• **TASK TO COMPLETE**
In the summary of Hubble observations of the Tadpole Galaxy Kiso 5639, what slope does the power-law mass distribution of the star clusters have?

• **EXCERPT TO READ**
** Start **
Hubble Space Telescope Observations of Accretion-Induced Star Formation in the Tadpole Galaxy Kiso 5639
Debra Meloy Elmegreen, Bruce G. Elmegreen, Jorge Sanchez Almeida,, Casiana Munoz-Tunon, Jairo Mendez-Abreu, John S. Gallagher, Marc Rafelski,, Mercedes Filho, Daniel Ceverino

TL;DR
This study uses Hubble Space Telescope observations to investigate how accretion of metal-poor gas triggers star formation in the Tadpole Galaxy Kiso 5639, revealing detailed properties of its star-forming regions and clusters.
Contribution
It provides new multi-wavelength imaging data and analysis of star formation triggered by gas accretion in Kiso 5639, including star cluster properties and gas dynamics.
Findings
Star-forming head contains ~10^6 solar masses of young stars.
Star clusters follow a power-law mass distribution with slope -1.73.
Star formation rate exceeds typical rates unless accreted gas density is significantly higher.
** End **
• **INFORMATION SHOWN**
** Start **
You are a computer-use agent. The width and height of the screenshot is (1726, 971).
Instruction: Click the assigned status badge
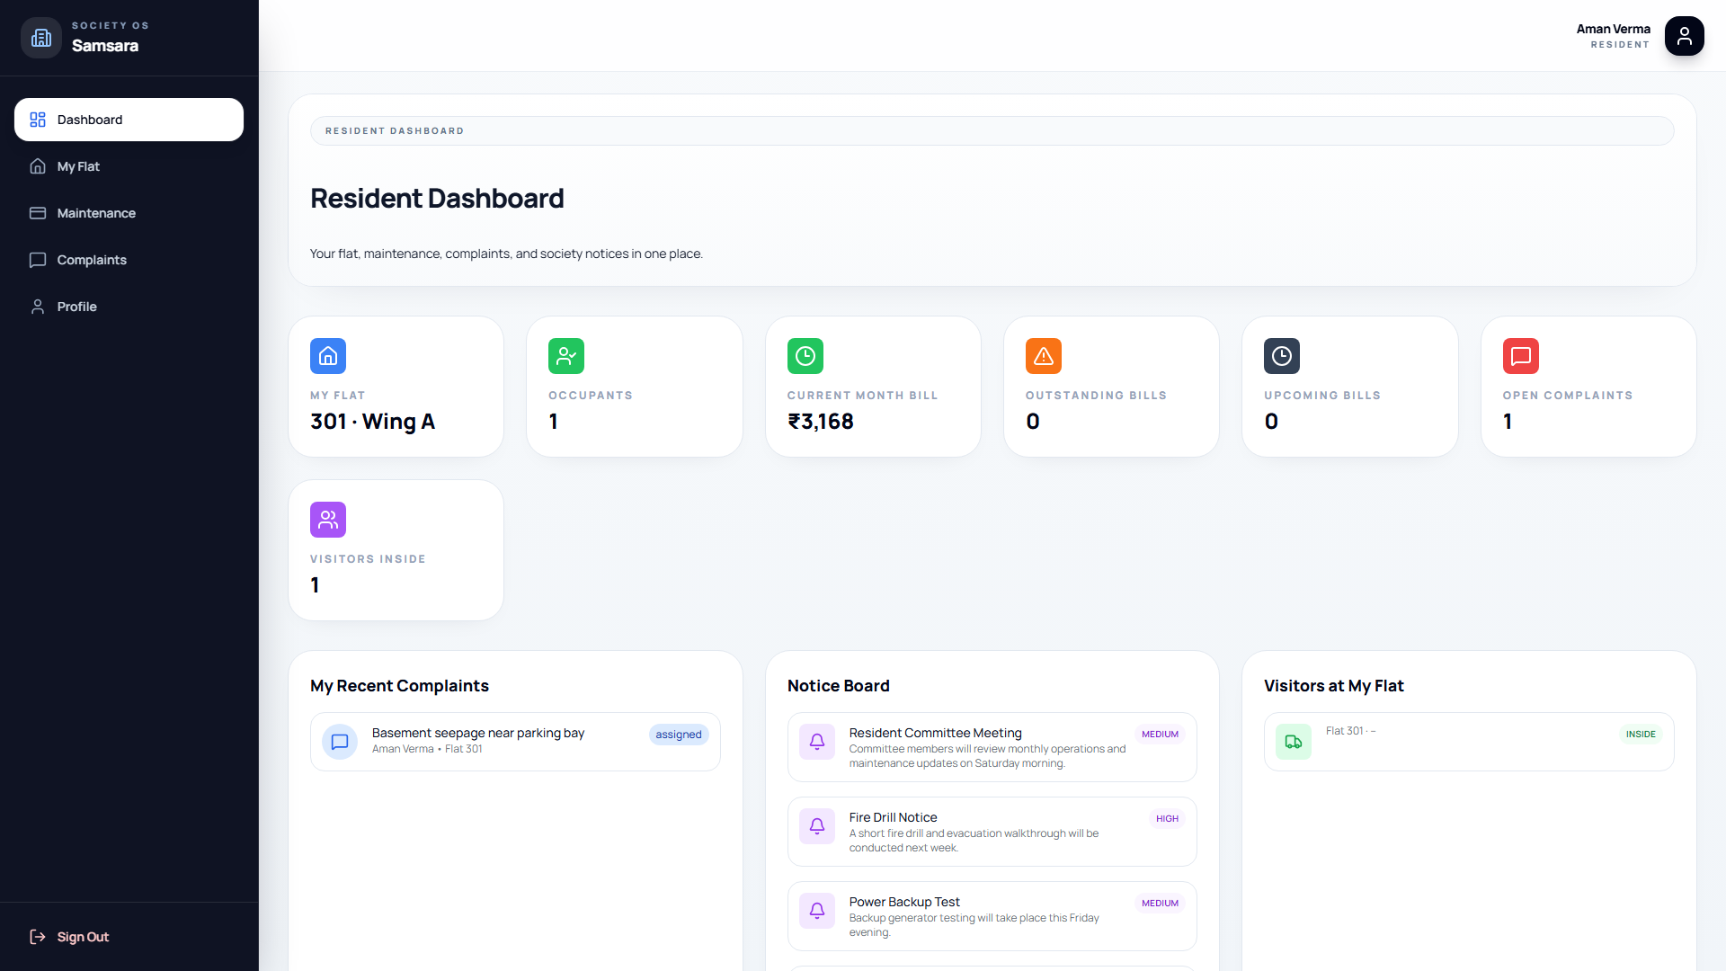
** End **
** Start **
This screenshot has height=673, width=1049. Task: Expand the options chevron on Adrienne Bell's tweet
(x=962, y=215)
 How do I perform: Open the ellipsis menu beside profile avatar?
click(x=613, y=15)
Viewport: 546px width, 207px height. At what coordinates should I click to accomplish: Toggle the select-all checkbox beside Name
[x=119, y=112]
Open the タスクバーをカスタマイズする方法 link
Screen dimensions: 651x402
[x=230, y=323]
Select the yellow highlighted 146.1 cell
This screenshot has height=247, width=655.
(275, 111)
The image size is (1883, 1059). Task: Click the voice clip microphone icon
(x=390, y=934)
** End **
• **SOLUTION TO THE EXERCISE**
-1.73